Powers sat with Eleanor's hand in his, watching for her return to consciousness. Her fingers lay in his, cold and passive, her hair was in wild disorder, and her face was still deadly pale. He bent over the closed eyes, and a fierce, passionate desire crept into his heart. If only she might wake up as he had known her first. If only these terrible months of her second existence might be blotted out forever. He was content to have failed in his great experiment. He had no longer any ambition to add to the sum of human knowledge. The memory of Halkar and his patients had become a nightmare to him. Forever he would have been content to remain ignorant of those things which lay now so short a distance beyond. It was an unexpected lesson which he had learned, a strange fever which had wrought so marvelous a transformation in him. The old ideals were dead and buried, life itself had become centered around the girl who lay by his side now, white and inanimate.

At last with a little shiver she opened her eyes.


Physically, Eleanor became at that time a puzzle both to Powers and to the physician whom he called in to attend upon her. From an almost animal perfection of health, she passed after her recovery from that prolonged fainting fit into a state of nervous prostration, the more remarkable from its contrast to her former robustness. She lost her color, her light gracefulness of movement, her brilliant gaiety of manner. She moved about listlessly, with pallid cheeks, and always with a strange gleam in her eyes—of expectancy, mingled with apprehension.

"It is so absurd—so horrible—to look back—and to remember nothing," she said one day, with a little break in her voice. "I want to see some one who really belongs to me—my father, or my uncle, or some one. Perhaps that would help me—to remember."

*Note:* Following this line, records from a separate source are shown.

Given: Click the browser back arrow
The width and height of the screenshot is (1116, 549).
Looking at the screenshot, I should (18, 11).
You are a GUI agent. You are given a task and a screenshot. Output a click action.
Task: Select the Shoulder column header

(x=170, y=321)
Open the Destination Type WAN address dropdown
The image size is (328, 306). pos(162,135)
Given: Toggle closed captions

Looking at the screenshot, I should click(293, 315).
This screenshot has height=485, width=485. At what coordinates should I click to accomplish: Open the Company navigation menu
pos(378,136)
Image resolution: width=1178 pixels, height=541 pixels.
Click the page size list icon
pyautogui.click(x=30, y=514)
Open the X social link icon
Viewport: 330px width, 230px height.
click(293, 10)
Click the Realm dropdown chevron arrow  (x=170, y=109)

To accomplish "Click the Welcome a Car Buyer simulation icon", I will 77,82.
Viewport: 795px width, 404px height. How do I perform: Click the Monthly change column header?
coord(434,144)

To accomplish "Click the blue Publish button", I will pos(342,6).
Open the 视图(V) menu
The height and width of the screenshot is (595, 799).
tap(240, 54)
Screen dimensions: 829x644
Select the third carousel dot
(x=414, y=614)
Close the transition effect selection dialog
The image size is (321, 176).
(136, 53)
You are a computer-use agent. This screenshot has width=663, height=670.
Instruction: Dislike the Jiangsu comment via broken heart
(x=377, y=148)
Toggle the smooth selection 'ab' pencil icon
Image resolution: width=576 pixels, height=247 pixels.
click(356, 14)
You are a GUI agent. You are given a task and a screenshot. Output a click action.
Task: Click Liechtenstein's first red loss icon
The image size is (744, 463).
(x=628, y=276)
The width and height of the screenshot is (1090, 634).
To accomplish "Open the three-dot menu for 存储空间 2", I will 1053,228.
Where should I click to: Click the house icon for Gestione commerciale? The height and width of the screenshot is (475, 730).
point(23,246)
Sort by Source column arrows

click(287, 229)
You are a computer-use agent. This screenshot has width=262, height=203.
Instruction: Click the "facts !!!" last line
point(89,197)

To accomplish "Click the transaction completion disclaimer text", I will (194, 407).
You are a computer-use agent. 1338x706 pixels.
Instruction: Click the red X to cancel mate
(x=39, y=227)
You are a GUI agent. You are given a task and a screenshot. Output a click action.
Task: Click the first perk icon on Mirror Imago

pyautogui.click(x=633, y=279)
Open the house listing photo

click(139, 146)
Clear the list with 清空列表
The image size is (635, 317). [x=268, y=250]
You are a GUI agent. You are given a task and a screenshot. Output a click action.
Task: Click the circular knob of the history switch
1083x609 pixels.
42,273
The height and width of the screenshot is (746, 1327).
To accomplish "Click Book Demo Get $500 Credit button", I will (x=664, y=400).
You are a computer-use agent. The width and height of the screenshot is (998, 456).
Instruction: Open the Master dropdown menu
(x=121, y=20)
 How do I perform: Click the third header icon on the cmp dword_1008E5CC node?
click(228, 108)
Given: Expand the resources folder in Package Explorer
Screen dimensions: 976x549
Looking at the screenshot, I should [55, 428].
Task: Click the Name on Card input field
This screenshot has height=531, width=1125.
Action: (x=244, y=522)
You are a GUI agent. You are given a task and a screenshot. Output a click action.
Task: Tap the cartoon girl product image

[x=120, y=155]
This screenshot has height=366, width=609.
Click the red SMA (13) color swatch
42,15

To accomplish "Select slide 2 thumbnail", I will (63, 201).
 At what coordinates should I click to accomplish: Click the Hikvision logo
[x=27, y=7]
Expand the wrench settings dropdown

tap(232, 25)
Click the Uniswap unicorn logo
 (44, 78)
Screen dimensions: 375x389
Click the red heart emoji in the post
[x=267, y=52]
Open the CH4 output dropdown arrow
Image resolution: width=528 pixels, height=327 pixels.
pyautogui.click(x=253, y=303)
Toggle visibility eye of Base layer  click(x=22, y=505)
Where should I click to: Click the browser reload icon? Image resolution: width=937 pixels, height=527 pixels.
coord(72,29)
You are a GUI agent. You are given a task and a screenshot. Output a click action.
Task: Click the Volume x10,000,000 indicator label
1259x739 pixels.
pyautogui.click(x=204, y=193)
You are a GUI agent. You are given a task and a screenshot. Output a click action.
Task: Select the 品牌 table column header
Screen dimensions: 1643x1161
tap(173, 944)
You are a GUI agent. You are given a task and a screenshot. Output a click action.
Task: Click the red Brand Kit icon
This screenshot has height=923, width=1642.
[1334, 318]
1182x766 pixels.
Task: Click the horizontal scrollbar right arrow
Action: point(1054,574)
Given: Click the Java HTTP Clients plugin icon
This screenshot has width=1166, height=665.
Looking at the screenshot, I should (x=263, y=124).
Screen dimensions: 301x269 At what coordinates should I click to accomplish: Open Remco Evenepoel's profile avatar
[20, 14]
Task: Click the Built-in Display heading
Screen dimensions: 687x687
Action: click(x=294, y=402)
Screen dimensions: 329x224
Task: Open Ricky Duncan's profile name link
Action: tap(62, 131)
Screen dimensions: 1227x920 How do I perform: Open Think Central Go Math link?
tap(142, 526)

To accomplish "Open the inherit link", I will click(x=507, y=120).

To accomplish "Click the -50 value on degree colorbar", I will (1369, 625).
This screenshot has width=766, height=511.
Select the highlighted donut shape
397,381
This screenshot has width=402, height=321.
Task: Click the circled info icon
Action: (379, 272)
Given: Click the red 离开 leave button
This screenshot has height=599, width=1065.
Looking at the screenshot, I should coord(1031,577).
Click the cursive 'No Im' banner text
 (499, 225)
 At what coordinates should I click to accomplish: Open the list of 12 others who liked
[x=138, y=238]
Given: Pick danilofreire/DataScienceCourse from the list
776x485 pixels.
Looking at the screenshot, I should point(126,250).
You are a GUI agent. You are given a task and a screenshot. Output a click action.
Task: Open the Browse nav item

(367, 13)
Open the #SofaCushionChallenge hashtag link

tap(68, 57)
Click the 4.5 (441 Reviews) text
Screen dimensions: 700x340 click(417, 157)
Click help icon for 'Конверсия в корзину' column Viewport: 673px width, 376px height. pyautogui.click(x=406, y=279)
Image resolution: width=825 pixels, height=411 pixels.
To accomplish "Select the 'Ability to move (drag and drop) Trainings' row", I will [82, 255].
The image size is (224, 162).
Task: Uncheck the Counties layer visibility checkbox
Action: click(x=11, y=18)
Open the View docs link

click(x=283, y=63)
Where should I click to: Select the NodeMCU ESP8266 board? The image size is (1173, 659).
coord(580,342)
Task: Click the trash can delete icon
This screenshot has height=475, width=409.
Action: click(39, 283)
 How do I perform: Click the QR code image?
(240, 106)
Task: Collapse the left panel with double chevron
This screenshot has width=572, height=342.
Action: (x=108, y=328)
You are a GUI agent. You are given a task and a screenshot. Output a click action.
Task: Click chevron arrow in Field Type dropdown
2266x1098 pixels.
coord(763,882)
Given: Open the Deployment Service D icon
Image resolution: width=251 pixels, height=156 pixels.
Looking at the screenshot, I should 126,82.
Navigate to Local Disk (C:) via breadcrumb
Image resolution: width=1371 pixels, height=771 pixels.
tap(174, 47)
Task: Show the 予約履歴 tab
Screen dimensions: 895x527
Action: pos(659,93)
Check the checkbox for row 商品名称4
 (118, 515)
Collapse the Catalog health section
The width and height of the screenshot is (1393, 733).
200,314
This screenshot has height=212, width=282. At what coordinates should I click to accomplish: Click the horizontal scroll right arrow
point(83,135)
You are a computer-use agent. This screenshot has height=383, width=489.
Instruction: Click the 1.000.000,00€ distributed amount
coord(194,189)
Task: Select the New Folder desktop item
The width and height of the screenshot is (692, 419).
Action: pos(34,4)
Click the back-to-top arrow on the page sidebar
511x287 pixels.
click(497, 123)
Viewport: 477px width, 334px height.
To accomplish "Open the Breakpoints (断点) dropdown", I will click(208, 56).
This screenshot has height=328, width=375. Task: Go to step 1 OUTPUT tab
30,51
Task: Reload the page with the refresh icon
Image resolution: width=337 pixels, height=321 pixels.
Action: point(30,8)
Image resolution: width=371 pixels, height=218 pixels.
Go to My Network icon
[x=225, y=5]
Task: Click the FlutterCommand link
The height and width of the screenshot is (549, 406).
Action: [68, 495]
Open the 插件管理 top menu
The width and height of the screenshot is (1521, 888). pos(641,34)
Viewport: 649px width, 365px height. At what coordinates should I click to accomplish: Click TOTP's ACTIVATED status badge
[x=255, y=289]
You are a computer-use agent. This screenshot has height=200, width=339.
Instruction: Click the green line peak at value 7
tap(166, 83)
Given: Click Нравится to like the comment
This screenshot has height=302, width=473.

"My dear," Powers said, "I am afraid that you would never be able to find your father. He is in China on a secret mission for the Government. That is why he cannot write or receive letters. You must be content with us for a little longer. We may hear from your uncle any day."

There was a dead silence. In her face were traces of a strange new nervousness.

"If I could get away—a long distance away!" Eleanor exclaimed, with a sudden tremulous emotion. "If only I could."

Powers took one of her restless hands in his.

"Eleanor," he said, "we have been talking about taking you to a little place we have in Lincolnshire, close to the sea. There will be only Marian and I. You shall be alone as much as you choose. No one shall come near you whom you do not care to see."